__Exercise materials__.

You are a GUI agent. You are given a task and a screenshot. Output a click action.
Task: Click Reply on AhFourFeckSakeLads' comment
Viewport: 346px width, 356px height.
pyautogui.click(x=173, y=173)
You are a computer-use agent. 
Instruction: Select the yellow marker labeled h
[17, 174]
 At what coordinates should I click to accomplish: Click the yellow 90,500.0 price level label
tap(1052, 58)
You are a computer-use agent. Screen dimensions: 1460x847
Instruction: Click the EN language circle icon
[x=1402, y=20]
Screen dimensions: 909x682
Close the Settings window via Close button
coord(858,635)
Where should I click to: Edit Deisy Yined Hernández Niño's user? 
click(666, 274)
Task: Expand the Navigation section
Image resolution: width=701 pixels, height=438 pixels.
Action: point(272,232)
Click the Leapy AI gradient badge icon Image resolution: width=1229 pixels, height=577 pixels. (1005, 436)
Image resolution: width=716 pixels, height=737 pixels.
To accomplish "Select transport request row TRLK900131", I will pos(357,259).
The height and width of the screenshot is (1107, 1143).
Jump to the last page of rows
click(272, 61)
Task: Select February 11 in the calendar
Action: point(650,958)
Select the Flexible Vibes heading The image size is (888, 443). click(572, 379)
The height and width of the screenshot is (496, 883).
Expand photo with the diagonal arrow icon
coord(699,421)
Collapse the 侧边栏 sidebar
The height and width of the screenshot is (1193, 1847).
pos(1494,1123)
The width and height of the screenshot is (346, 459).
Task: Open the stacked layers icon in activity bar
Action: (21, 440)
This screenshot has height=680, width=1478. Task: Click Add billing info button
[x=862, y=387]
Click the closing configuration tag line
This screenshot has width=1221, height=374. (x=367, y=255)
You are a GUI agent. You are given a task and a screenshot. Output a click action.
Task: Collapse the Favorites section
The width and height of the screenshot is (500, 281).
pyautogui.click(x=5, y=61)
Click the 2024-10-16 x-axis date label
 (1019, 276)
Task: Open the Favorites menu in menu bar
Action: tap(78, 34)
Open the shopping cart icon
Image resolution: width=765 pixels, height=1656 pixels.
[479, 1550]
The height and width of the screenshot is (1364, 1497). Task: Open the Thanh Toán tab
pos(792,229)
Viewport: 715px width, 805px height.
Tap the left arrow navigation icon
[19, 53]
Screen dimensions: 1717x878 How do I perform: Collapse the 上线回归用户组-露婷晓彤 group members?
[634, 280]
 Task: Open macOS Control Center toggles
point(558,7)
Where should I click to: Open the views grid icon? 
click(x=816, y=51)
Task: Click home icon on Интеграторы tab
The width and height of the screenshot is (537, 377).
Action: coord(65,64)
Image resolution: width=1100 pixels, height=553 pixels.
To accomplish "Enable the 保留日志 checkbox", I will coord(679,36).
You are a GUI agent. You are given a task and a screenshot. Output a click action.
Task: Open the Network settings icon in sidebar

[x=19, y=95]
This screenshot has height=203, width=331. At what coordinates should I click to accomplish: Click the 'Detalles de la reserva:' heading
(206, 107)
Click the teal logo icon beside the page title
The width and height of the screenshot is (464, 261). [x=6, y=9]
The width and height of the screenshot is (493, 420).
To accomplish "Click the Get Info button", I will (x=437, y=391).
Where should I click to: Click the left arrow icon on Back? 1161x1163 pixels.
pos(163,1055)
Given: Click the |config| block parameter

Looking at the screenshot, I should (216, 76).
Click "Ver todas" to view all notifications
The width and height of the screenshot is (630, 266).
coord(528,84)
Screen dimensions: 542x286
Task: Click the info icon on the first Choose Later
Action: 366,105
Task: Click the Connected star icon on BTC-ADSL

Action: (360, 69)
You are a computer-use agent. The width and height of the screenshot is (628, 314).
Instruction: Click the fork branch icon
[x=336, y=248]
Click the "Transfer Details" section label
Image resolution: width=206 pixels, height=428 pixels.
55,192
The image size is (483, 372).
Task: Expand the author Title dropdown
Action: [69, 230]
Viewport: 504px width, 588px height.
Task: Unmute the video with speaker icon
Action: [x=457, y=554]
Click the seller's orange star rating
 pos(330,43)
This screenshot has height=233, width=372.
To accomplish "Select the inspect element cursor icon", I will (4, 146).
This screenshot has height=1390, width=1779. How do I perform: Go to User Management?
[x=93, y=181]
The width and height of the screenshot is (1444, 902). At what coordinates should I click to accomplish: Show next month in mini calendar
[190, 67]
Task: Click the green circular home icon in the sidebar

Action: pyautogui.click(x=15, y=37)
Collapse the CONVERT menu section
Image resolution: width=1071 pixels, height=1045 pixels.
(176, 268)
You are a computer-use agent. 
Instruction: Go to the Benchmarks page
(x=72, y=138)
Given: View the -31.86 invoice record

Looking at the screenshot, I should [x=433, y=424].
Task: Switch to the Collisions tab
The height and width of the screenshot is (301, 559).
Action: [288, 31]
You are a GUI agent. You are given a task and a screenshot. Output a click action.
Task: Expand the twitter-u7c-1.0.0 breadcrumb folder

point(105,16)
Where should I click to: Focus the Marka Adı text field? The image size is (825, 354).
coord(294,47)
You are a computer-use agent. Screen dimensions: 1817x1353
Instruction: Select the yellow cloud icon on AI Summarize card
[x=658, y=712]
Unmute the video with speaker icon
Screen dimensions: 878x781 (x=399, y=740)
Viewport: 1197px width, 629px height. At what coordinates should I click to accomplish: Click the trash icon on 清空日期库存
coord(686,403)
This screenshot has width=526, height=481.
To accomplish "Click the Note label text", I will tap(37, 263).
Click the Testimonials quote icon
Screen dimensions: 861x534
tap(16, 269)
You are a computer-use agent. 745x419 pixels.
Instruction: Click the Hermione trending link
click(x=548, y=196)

__Task brief__.
Rewrite every line of the items above as a numbered list, with each line as its own entry and all blank lines omitted.

__Response to the task__.
1. You are a GUI agent. You are given a task and a screenshot. Output a click action.
2. Task: Click Reply on AhFourFeckSakeLads' comment
3. Viewport: 346px width, 356px height.
4. pyautogui.click(x=173, y=173)
5. You are a computer-use agent. 
6. Instruction: Select the yellow marker labeled h
7. [17, 174]
8.  At what coordinates should I click to accomplish: Click the yellow 90,500.0 price level label
9. tap(1052, 58)
10. You are a computer-use agent. Screen dimensions: 1460x847
11. Instruction: Click the EN language circle icon
12. [x=1402, y=20]
13. Screen dimensions: 909x682
14. Close the Settings window via Close button
15. coord(858,635)
16. Where should I click to: Edit Deisy Yined Hernández Niño's user? 
17. click(666, 274)
18. Task: Expand the Navigation section
19. Image resolution: width=701 pixels, height=438 pixels.
20. Action: point(272,232)
21. Click the Leapy AI gradient badge icon Image resolution: width=1229 pixels, height=577 pixels. (1005, 436)
22. Image resolution: width=716 pixels, height=737 pixels.
23. To accomplish "Select transport request row TRLK900131", I will pos(357,259).
24. The height and width of the screenshot is (1107, 1143).
25. Jump to the last page of rows
26. click(272, 61)
27. Task: Select February 11 in the calendar
28. Action: point(650,958)
29. Select the Flexible Vibes heading The image size is (888, 443). click(572, 379)
30. The height and width of the screenshot is (496, 883).
31. Expand photo with the diagonal arrow icon
32. coord(699,421)
33. Collapse the 侧边栏 sidebar
34. The height and width of the screenshot is (1193, 1847).
35. pos(1494,1123)
36. The width and height of the screenshot is (346, 459).
37. Task: Open the stacked layers icon in activity bar
38. Action: (21, 440)
39. This screenshot has height=680, width=1478. Task: Click Add billing info button
40. [x=862, y=387]
41. Click the closing configuration tag line
42. This screenshot has width=1221, height=374. (x=367, y=255)
43. You are a GUI agent. You are given a task and a screenshot. Output a click action.
44. Task: Collapse the Favorites section
45. The width and height of the screenshot is (500, 281).
46. pyautogui.click(x=5, y=61)
47. Click the 2024-10-16 x-axis date label
48.  (1019, 276)
49. Task: Open the Favorites menu in menu bar
50. Action: tap(78, 34)
51. Open the shopping cart icon
52. Image resolution: width=765 pixels, height=1656 pixels.
53. [479, 1550]
54. The height and width of the screenshot is (1364, 1497). Task: Open the Thanh Toán tab
55. pos(792,229)
56. Viewport: 715px width, 805px height.
57. Tap the left arrow navigation icon
58. [19, 53]
59. Screen dimensions: 1717x878 How do I perform: Collapse the 上线回归用户组-露婷晓彤 group members?
60. [634, 280]
61.  Task: Open macOS Control Center toggles
62. point(558,7)
63. Where should I click to: Open the views grid icon? 
64. click(x=816, y=51)
65. Task: Click home icon on Интеграторы tab
66. The width and height of the screenshot is (537, 377).
67. Action: coord(65,64)
68. Image resolution: width=1100 pixels, height=553 pixels.
69. To accomplish "Enable the 保留日志 checkbox", I will coord(679,36).
70. You are a GUI agent. You are given a task and a screenshot. Output a click action.
71. Task: Open the Network settings icon in sidebar
72. [x=19, y=95]
73. This screenshot has height=203, width=331. At what coordinates should I click to accomplish: Click the 'Detalles de la reserva:' heading
74. (206, 107)
75. Click the teal logo icon beside the page title
76. The width and height of the screenshot is (464, 261). [x=6, y=9]
77. The width and height of the screenshot is (493, 420).
78. To accomplish "Click the Get Info button", I will (x=437, y=391).
79. Where should I click to: Click the left arrow icon on Back? 1161x1163 pixels.
80. pos(163,1055)
81. Given: Click the |config| block parameter
82. Looking at the screenshot, I should (216, 76).
83. Click "Ver todas" to view all notifications
84. The width and height of the screenshot is (630, 266).
85. coord(528,84)
86. Screen dimensions: 542x286
87. Task: Click the info icon on the first Choose Later
88. Action: 366,105
89. Task: Click the Connected star icon on BTC-ADSL
90. Action: (360, 69)
91. You are a computer-use agent. The width and height of the screenshot is (628, 314).
92. Instruction: Click the fork branch icon
93. [x=336, y=248]
94. Click the "Transfer Details" section label
95. Image resolution: width=206 pixels, height=428 pixels.
96. 55,192
97. The image size is (483, 372).
98. Task: Expand the author Title dropdown
99. Action: [69, 230]
100. Viewport: 504px width, 588px height.
101. Task: Unmute the video with speaker icon
102. Action: [x=457, y=554]
103. Click the seller's orange star rating
104.  pos(330,43)
105. This screenshot has height=233, width=372.
106. To accomplish "Select the inspect element cursor icon", I will (4, 146).
107. This screenshot has height=1390, width=1779. How do I perform: Go to User Management?
108. [x=93, y=181]
109. The width and height of the screenshot is (1444, 902). At what coordinates should I click to accomplish: Show next month in mini calendar
110. [190, 67]
111. Task: Click the green circular home icon in the sidebar
112. Action: pyautogui.click(x=15, y=37)
113. Collapse the CONVERT menu section
114. Image resolution: width=1071 pixels, height=1045 pixels.
115. (176, 268)
116. You are a computer-use agent. 
117. Instruction: Go to the Benchmarks page
118. (x=72, y=138)
119. Given: View the -31.86 invoice record
120. Looking at the screenshot, I should [x=433, y=424].
121. Task: Switch to the Collisions tab
122. The height and width of the screenshot is (301, 559).
123. Action: [288, 31]
124. You are a GUI agent. You are given a task and a screenshot. Output a click action.
125. Task: Expand the twitter-u7c-1.0.0 breadcrumb folder
126. point(105,16)
127. Where should I click to: Focus the Marka Adı text field? The image size is (825, 354).
128. coord(294,47)
129. You are a computer-use agent. Screen dimensions: 1817x1353
130. Instruction: Select the yellow cloud icon on AI Summarize card
131. [x=658, y=712]
132. Unmute the video with speaker icon
133. Screen dimensions: 878x781 (x=399, y=740)
134. Viewport: 1197px width, 629px height. At what coordinates should I click to accomplish: Click the trash icon on 清空日期库存
135. coord(686,403)
136. This screenshot has width=526, height=481.
137. To accomplish "Click the Note label text", I will tap(37, 263).
138. Click the Testimonials quote icon
139. Screen dimensions: 861x534
140. tap(16, 269)
141. You are a computer-use agent. 745x419 pixels.
142. Instruction: Click the Hermione trending link
143. click(x=548, y=196)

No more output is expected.